Tulsa Police's new ' Stop Sticks'
Tuesday, August 30th 2005, 2:32 pm
News On 6
New information about a Tulsa woman who got into a police pursuit last week with her 4-year-old daughter in the car.
Tulsa Police originally believed the woman was under the influence of drugs or alcohol, but, have now learned she was not. They say it was a medical condition that caused her to drive so erratically.
News on 6 crime reporter Lori Fullbright explains how a new piece of equipment helped police stop the chase without anyone getting hurt.
The Tulsa Police Department just got some new stop sticks. The department received grant money to purchase 44 sets of stop sticks and within four days of getting them, they were used to save at least two lives and maybe more.
It happened last week when officers were trying to stop 22-year-old Danielle King[pictured] who was weaving all over the road, with her young daughter hanging out the passenger window. Tulsa Police officer Craig LaGrone threw out his new stop sticks and within seconds, her tires went flat. "It doesn't stop them, but, it kept her from getting up to speed and hurting herself or someone else."
The department used to have these road spikes. But they were quick or easy to deploy and officers had to stand just 10 feet from the road, so they were used in only three percent of the city's pursuits. The new ones can be deployed in a matter of seconds and there's 80 feet of cord so officers can stay well out of the line of swerving cars.

Problems and tasks →
A. Return the stretch of the stop sticks news story from "Tulsa Police originally" through "anyone getting hurt.", copied word for word.
B. List every person named in the stop sticks news story.
C. Extend the news story about the Tulsa Police stop sticks, picking up after its final sentence.

Provided records →

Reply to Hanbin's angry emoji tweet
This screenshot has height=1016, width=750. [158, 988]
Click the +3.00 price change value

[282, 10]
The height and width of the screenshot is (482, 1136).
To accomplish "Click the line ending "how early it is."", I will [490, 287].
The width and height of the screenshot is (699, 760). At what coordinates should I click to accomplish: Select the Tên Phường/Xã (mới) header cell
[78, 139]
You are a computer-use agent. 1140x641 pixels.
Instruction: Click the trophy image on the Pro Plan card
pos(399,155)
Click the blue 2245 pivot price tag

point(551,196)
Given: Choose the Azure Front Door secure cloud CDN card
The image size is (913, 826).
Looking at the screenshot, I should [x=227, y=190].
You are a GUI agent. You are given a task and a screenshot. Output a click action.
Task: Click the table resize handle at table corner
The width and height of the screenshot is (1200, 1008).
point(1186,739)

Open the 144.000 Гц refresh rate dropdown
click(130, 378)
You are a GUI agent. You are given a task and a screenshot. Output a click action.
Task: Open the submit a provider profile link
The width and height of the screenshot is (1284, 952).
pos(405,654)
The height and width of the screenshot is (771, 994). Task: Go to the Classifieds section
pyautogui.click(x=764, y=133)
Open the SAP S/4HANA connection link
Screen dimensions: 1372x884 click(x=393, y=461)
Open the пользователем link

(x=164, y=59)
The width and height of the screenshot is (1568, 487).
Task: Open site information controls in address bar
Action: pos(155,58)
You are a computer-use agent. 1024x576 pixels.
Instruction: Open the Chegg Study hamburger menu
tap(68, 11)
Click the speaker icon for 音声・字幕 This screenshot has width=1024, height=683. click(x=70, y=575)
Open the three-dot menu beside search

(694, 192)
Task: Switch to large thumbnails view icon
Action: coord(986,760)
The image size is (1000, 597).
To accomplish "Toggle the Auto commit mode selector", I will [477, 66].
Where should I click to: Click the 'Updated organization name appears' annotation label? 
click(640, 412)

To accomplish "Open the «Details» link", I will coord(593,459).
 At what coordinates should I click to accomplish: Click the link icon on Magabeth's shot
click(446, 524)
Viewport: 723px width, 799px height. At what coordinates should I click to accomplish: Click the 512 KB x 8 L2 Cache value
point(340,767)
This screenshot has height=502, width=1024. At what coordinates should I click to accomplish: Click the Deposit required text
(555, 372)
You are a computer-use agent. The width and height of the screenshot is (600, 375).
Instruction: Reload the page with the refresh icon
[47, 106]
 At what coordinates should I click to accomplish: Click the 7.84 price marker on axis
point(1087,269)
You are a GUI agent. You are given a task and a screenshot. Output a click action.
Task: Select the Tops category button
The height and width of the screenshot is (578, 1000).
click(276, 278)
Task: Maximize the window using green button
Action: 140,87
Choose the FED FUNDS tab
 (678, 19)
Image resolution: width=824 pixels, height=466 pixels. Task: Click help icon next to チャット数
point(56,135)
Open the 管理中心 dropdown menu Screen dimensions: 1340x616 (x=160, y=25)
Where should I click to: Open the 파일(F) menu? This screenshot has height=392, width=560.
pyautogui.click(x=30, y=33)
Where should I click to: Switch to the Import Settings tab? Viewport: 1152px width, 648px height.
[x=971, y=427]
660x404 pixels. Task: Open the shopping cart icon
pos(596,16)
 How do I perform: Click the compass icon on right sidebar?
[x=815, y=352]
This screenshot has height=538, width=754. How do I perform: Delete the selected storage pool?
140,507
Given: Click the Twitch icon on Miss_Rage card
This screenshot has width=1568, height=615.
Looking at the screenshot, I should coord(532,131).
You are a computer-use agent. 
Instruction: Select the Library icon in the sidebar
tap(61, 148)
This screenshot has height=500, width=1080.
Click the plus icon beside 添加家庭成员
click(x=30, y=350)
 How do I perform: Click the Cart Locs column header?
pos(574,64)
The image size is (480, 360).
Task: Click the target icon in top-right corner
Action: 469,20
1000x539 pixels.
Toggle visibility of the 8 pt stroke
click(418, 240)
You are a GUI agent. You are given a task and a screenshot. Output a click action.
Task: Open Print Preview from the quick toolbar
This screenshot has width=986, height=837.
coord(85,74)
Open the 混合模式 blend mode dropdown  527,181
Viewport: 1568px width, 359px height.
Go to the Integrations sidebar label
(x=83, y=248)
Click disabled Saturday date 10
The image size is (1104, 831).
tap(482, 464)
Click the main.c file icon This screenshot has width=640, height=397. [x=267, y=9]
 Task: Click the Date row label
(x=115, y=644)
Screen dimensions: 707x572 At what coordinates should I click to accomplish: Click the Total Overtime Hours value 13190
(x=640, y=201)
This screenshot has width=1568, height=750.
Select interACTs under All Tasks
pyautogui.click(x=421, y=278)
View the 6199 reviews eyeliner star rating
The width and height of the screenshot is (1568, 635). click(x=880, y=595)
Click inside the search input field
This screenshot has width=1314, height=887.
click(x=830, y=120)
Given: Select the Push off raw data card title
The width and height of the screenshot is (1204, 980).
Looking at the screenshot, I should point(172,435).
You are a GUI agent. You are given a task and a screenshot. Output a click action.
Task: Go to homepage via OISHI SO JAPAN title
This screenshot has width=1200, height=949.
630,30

Exercise responses →
A.
Tulsa Police originally believed the woman was under the influence of drugs or alcohol, but, have now learned she was not. They say it was a medical condition that caused her to drive so erratically.
News on 6 crime reporter Lori Fullbright explains how a new piece of equipment helped police stop the chase without anyone getting hurt.

B.
Lori Fullbright
Danielle King
Craig LaGrone

C.
Tulsa Police officer Jason Willingham: "If you're going fast enough to roll over a piece of Styrofoam, all the way up to, I think the fastest that's been clocked is 150 miles an hour."
Once the spikes leave the strip and enter the tire, the stop sticks are sent back to the company and they send a replacement set back to the department for five years. Officers say it's a solid investment in keeping citizens, officers and suspects safe.
Tulsa averages 160 pursuits each year. And, national statistics show about 40 percent of all pursuits end in collisions.
Tulsa Police hope they can eventually buy enough stop sticks for all 400 patrol units in hopes that high speed; dangerous pursuits will become a thing of the past.